Other moral norms for which evolutionary explanations have been proposed will have to be analyzed separately. However, there is reason to believe that representation and moralization problems are pervasive. Instincts to have empathy for people we grew up with or to retaliate when someone harms us do not lead directly to moral norms such as everyone ought to care for their children or anyone who forcibly takes the property of another person should be punished. The gap between the content of our instincts and moral norms would help explain the fact that there is virtually no substantive universal moral norm (Prinz 2008), despite the fact that basic instincts are universal. As noted, even the prohibition on nuclear family incest is far from being a human universal (Thornhill 1991). However, moral variation is not infinite. Sripada and Stich (2006: 284) observe that “norms tend to cluster under certain general themes,” and Curry et al. (2019) found that categories of behavior related to cooperation are especially likely to be moralized across cultures. The appearance of general themes in morality does not necessarily mean that moral norms are determined by instincts. Across cultures people with a capacity for normative reasoning are endowed with similar impulses, face some of the same challenges, and are subject to some of the same selection pressures.
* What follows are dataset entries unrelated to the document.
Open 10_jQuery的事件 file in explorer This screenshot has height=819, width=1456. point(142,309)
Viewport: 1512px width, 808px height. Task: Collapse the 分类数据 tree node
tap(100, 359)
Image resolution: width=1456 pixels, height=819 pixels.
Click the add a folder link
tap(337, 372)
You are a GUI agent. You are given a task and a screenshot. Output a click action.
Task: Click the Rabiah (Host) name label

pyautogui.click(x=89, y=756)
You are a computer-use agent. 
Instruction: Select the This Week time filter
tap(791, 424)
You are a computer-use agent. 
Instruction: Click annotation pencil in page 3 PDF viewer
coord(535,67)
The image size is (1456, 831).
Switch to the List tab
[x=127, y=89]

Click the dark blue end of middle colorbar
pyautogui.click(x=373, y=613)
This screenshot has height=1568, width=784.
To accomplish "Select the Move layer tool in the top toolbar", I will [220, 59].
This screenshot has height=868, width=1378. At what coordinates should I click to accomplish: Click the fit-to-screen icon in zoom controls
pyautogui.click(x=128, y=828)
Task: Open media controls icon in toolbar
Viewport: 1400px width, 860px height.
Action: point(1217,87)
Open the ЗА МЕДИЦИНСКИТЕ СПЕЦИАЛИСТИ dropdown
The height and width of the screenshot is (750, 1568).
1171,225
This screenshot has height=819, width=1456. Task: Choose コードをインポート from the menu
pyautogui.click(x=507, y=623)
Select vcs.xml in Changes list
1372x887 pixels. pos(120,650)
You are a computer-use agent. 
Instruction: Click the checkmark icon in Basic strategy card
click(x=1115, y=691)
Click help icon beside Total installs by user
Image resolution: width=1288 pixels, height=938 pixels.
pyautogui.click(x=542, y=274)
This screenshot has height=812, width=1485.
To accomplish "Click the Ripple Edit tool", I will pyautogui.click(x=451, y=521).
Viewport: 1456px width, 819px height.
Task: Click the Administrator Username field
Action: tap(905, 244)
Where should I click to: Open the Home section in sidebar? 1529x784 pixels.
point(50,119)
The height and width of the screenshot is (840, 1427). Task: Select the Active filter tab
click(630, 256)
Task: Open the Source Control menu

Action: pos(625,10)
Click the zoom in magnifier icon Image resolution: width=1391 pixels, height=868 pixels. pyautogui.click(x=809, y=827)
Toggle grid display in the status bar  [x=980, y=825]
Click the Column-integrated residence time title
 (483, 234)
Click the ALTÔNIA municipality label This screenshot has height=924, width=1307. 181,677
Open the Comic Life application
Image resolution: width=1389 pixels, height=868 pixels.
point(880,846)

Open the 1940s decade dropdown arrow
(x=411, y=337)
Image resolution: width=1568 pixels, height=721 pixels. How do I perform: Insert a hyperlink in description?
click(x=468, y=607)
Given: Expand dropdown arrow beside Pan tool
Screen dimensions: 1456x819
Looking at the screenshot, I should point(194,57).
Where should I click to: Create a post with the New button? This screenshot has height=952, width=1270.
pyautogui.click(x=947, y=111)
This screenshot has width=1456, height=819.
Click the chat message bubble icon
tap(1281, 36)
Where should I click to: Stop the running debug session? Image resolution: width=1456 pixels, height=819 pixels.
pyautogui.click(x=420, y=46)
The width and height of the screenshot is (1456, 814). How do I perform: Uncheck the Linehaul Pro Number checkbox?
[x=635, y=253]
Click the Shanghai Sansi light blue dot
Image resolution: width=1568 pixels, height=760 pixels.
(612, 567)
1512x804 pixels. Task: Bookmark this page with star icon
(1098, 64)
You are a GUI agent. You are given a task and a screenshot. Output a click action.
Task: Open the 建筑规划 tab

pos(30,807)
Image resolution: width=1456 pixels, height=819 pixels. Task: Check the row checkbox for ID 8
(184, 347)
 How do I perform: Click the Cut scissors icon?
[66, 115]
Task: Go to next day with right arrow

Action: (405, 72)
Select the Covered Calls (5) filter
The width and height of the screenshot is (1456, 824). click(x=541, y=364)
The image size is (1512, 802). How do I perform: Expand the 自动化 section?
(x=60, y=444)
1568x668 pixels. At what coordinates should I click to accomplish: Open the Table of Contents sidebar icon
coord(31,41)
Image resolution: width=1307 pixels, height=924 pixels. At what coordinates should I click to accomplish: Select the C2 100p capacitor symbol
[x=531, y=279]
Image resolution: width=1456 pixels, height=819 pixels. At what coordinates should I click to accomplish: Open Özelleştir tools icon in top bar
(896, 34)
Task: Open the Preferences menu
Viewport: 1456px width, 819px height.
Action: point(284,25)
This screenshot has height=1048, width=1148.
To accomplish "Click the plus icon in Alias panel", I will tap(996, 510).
It is not surprising that general themes would emerge independently in different moral systems even if a wider range of variation is theoretically possible given the constraints imposed by our biology.

No one believes that every one of our moral beliefs can be explained as the direct product of natural selection. On all accounts, sociological factors also exert at least some influence. But a number of scholars believe that certain core, widespread moral norms are the more or less direct expression of biologically based adaptations. Street (2006: 119–120) assumes that “natural selection has had a tremendous direct influence on…our ‘more basic evaluative tendencies’, and…these basic evaluative tendencies, in their turn, have had a major influence on the evaluative judgements we affirm.” Even this qualified position may be too strong. Our evaluative tendency to view incest as immoral is among the most “basic” that we have. Yet there is reason to believe that our opposition to incest not only was not but also could not have been directly shaped by natural selection via an instinct with different content.